課題 A:
後に示すエントリから、文字列「prices」を含む行をすべて書き写して示してください。大文字と小文字は区別します。
═══ 抜粋箇所
2021年には、登録顧客数を300万人とすることを目指しており、ソーシャルメディアプラットフォームを活用することで、よりデジタル主導で収益性の高い企業になることを目指している。
また、ワーオショップの2020年度の収益は230万リンギットを記録しており、テレビを通じたホームショッピングが46%、オンラインプラットフォームが54%となっている。
出典:https://www.wowshop.com.my/
https://www.mediaprima.com.my/
PG Mall Sdn Bhd(PGモール)
マレーシアのオンラインショッピングプラットフォーム「PGモール」を運営し、パブリック・ゴールド・マーケティング社がバックアップしている。クアラルンプールに拠点を持ち、中国越境EC大手である京東商城がクロスボーダー・プラットフォーム・パートナーとなっている。
同モールでは、電子機器やファッション、書籍、ホーム&リビング、食品&飲料、スポーツ&レジャー、キッズ&ベビー、健康&美容、自動車からeバウチャーまで、幅広い商品を取り揃えている。
══════
課題 B:
上の抜粋で、PGモールのクロスボーダー・プラットフォーム・パートナーとなっているのはどの企業ですか。
═══ 提供データ
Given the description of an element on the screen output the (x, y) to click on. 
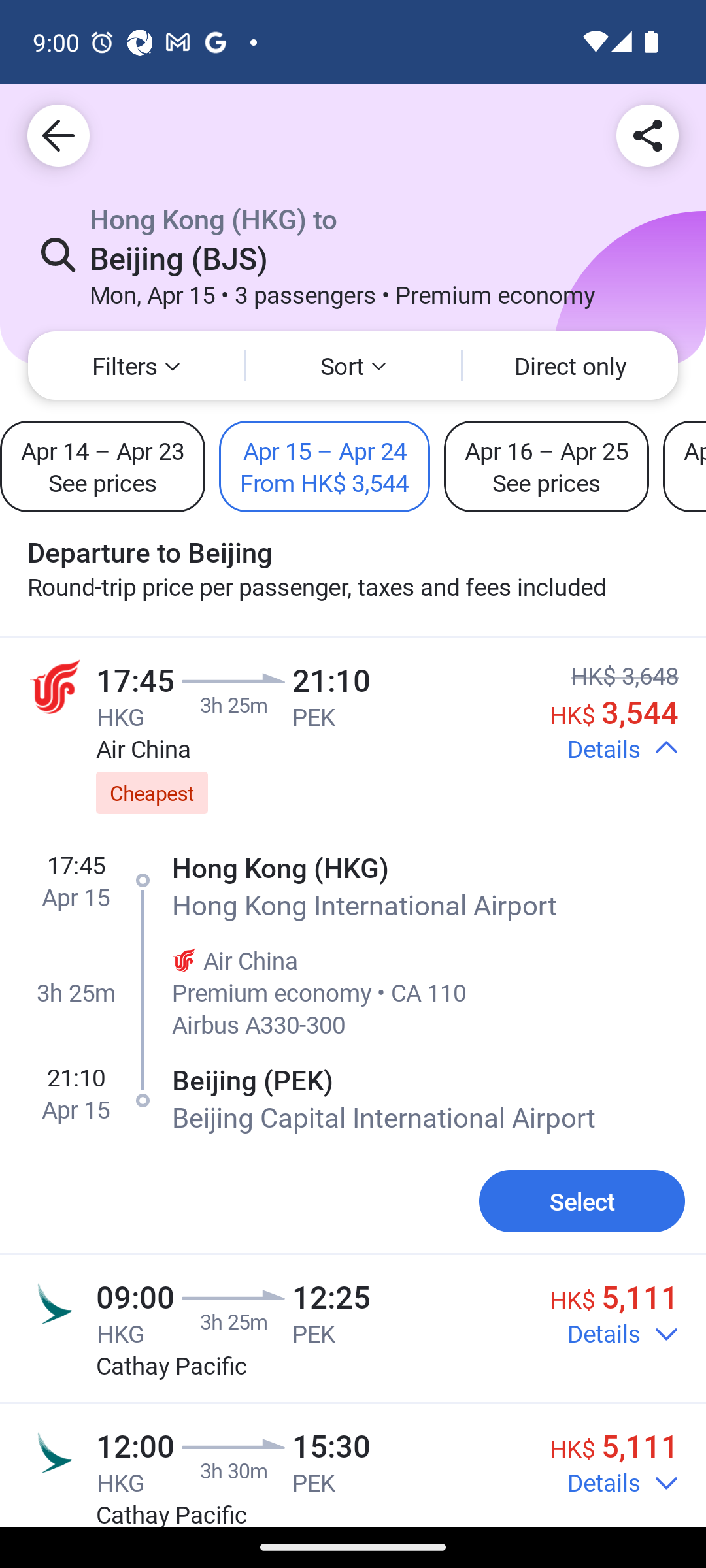
Filters (135, 365)
Sort (353, 365)
Direct only (570, 365)
Apr 14 – Apr 23 See prices (102, 466)
Apr 15 – Apr 24 From HK$ 3,544 (323, 466)
Apr 16 – Apr 25 See prices (546, 466)
Select (581, 1200)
══════
模範解答 A:
Apr 14 – Apr 23 See prices (102, 466)
Apr 16 – Apr 25 See prices (546, 466)

模範解答 B:
中国越境EC大手の京東商城です。